Work to complete: From the line containing "Where should I click to: Click the Show" onward, every line of the entries is to be set down exactly, the last line included.

The data:
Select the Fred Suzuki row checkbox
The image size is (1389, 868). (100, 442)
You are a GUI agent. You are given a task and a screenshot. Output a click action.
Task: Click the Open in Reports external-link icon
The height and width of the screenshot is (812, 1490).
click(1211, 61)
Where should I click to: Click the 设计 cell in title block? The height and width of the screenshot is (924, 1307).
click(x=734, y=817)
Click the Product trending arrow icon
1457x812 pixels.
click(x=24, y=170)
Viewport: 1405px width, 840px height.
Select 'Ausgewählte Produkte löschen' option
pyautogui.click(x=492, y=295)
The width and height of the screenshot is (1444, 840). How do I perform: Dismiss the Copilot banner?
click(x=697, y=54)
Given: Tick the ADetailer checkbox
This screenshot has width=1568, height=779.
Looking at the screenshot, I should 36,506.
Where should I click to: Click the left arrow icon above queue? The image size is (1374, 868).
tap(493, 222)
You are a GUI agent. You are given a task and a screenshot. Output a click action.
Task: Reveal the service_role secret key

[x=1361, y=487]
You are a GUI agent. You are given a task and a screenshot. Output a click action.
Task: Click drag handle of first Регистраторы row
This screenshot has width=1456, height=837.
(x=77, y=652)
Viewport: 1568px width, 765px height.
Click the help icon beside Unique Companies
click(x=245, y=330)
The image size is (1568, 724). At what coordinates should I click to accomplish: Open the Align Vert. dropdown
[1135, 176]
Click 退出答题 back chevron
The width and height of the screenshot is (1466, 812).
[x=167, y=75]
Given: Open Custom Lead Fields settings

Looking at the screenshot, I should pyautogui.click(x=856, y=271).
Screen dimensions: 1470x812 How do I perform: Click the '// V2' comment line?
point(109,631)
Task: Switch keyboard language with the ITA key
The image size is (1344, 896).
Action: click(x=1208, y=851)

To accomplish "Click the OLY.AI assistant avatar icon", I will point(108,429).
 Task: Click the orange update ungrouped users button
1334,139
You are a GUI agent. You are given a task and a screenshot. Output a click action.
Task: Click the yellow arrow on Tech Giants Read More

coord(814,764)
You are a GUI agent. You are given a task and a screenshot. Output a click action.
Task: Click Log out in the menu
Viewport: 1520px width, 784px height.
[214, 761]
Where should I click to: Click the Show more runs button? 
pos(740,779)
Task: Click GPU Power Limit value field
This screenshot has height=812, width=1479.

Result:
Where should I click to: Click the Show more runs button? 
pos(740,779)
Task: Click GPU Power Limit value field
This screenshot has height=812, width=1479.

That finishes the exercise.